*** Data shown ***

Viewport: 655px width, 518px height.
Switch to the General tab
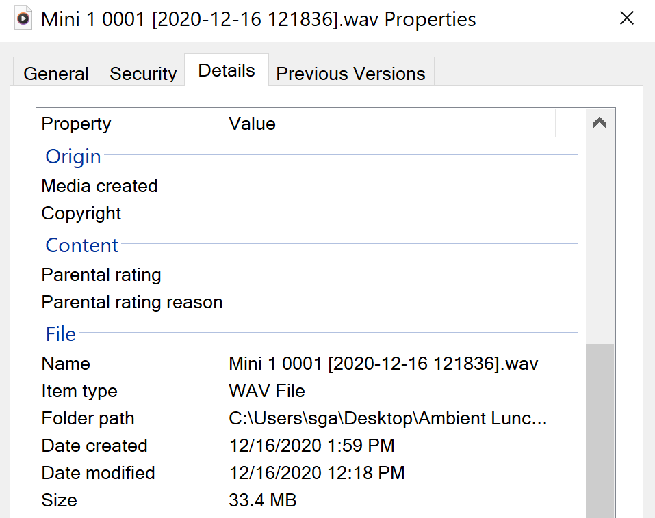[56, 73]
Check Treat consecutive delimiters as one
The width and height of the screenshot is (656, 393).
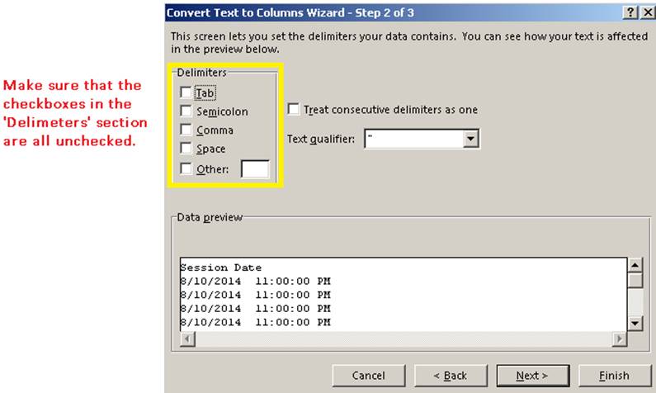coord(293,109)
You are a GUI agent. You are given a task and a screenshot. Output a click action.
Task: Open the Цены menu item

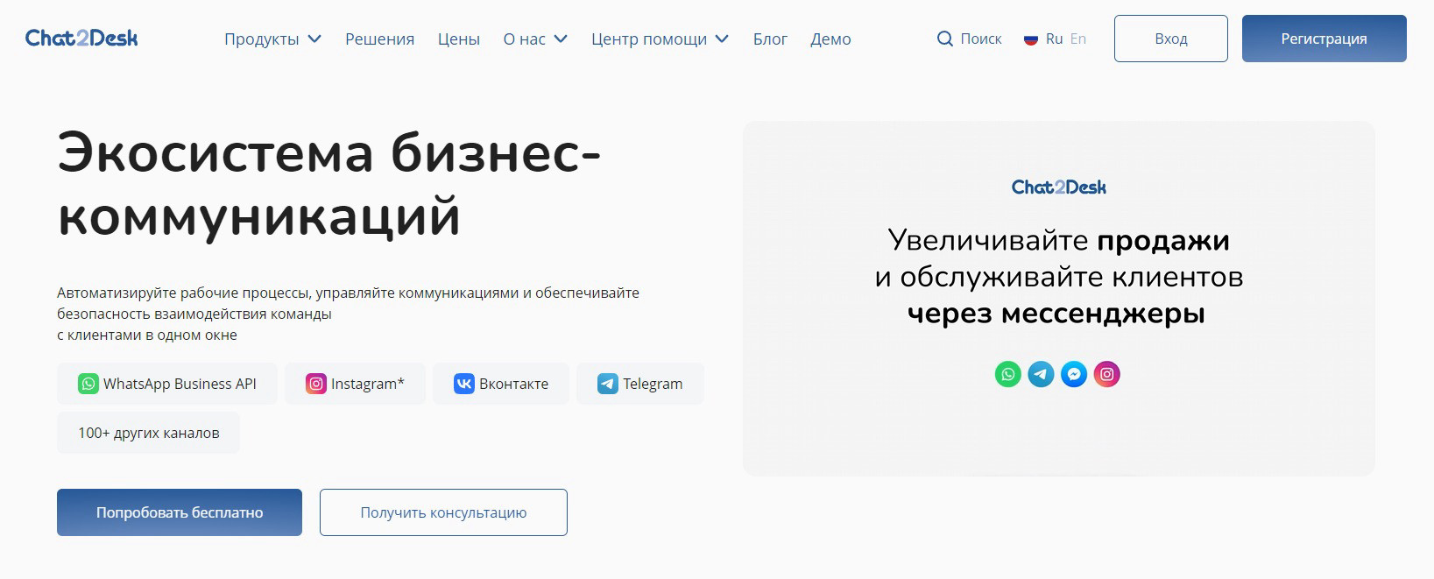[459, 39]
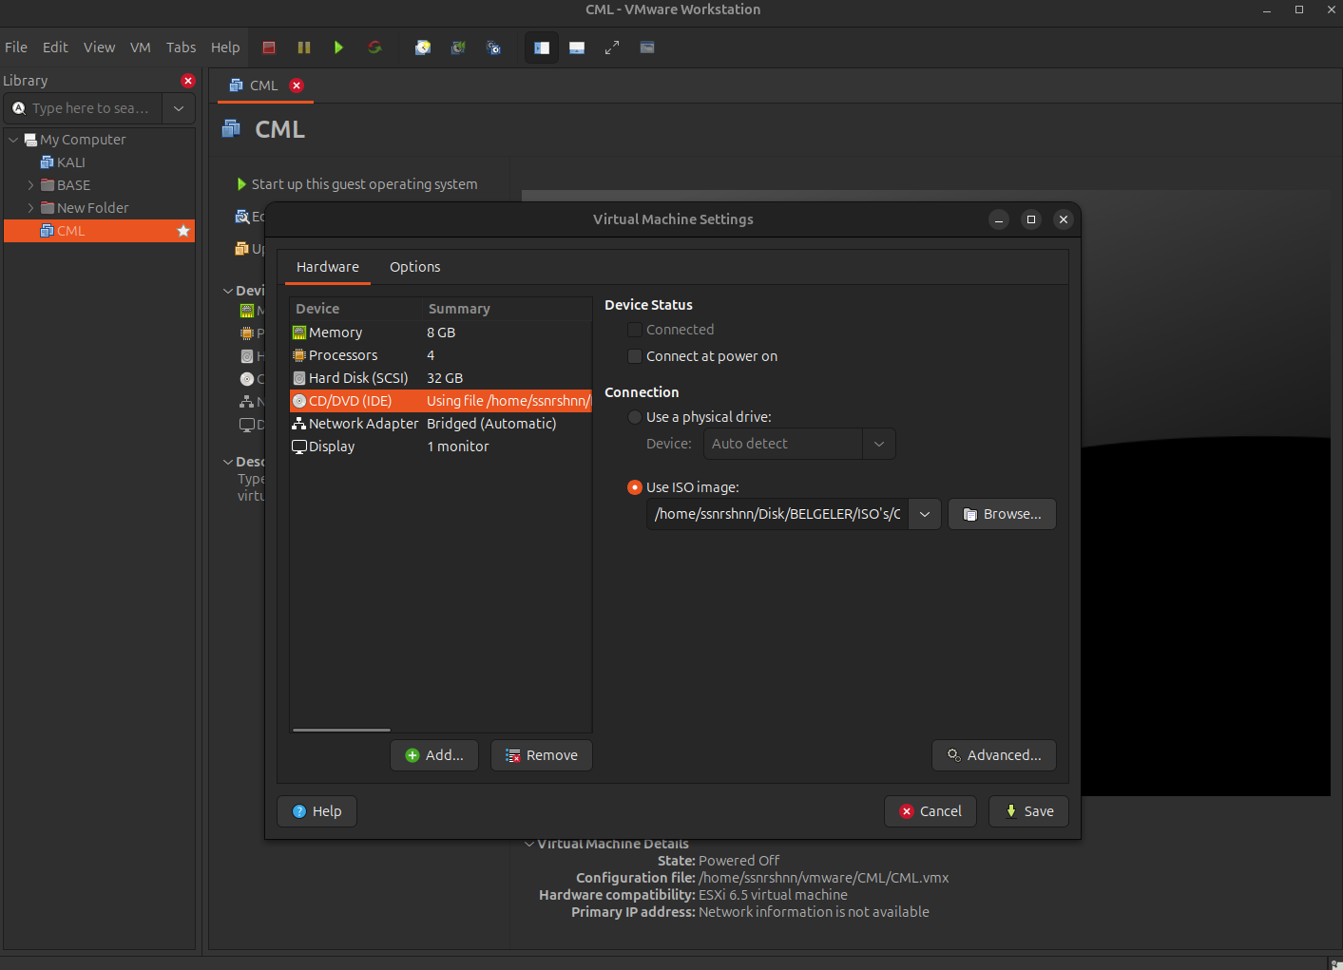Open the VM menu
1343x970 pixels.
pos(141,48)
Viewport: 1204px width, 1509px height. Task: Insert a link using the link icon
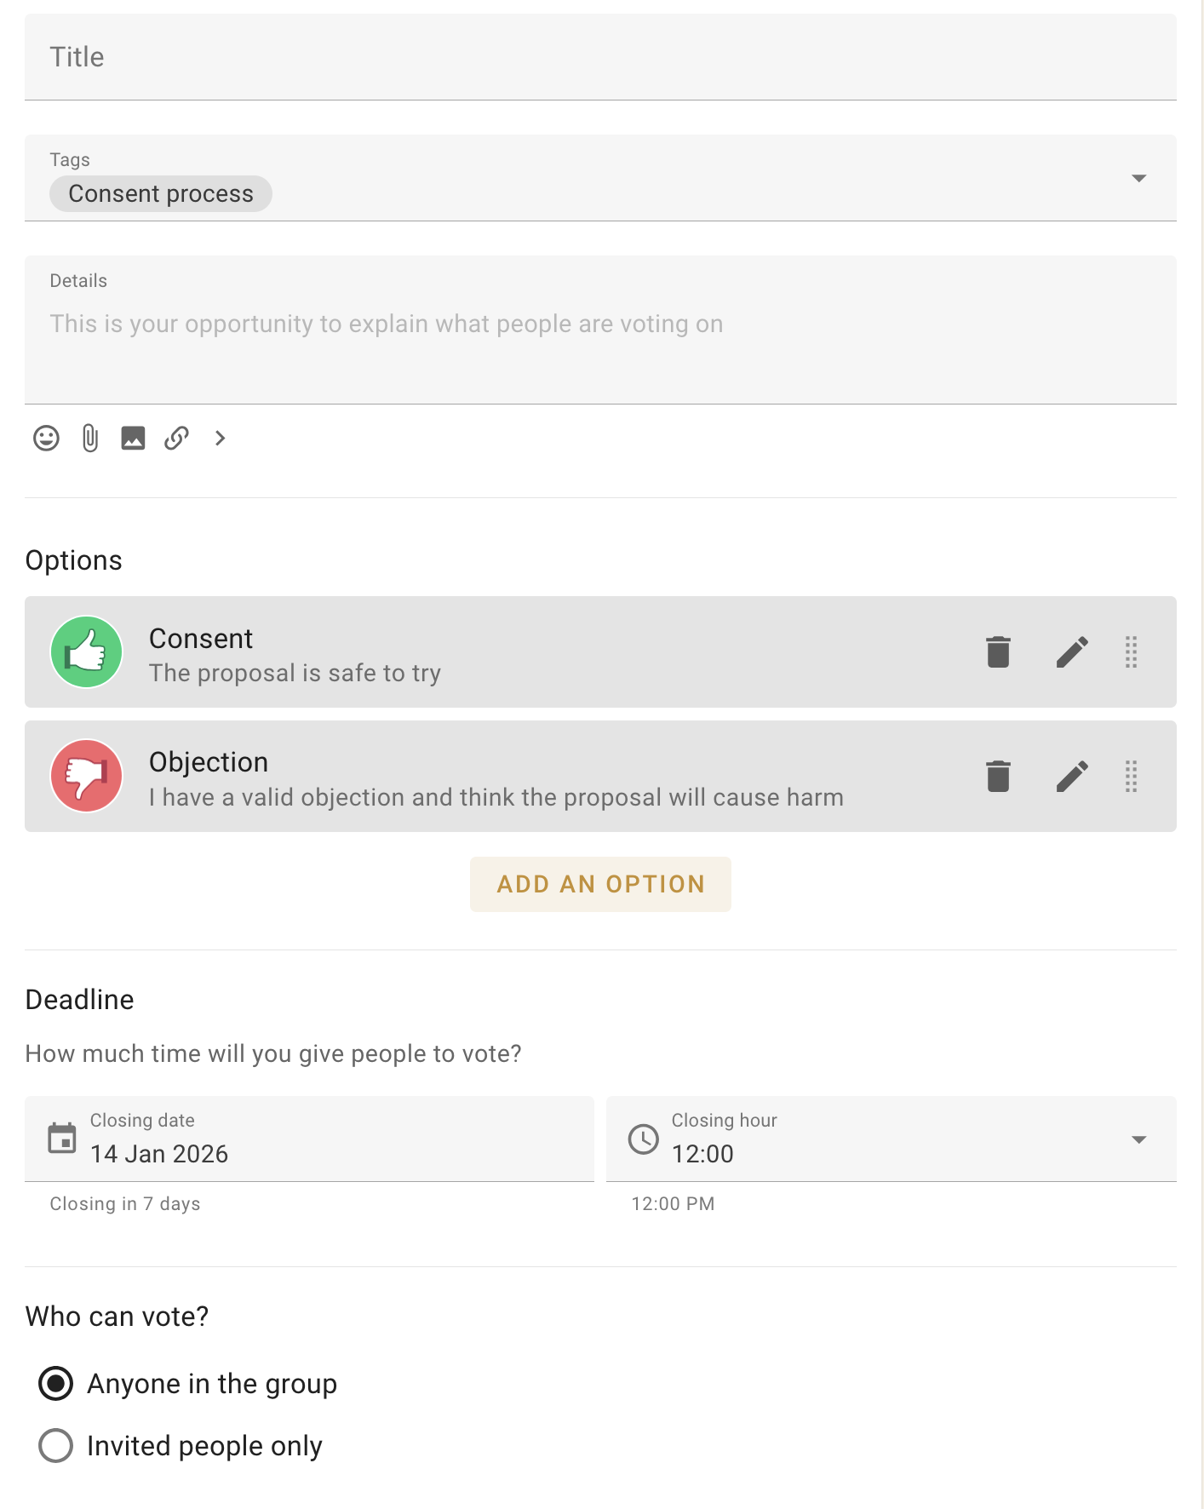click(x=177, y=439)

*** End of Data shown ***

**Exercise objective:**
Print each entry above verbatim, pictures left out.

**Task result:**
Viewport: 655px width, 518px height.
Switch to the General tab
[56, 73]
Check Treat consecutive delimiters as one
The width and height of the screenshot is (656, 393).
coord(293,109)
You are a GUI agent. You are given a task and a screenshot. Output a click action.
Task: Open the Цены menu item

[459, 39]
Open the VM menu
1343x970 pixels.
pos(141,48)
Viewport: 1204px width, 1509px height. Task: Insert a link using the link icon
click(x=177, y=439)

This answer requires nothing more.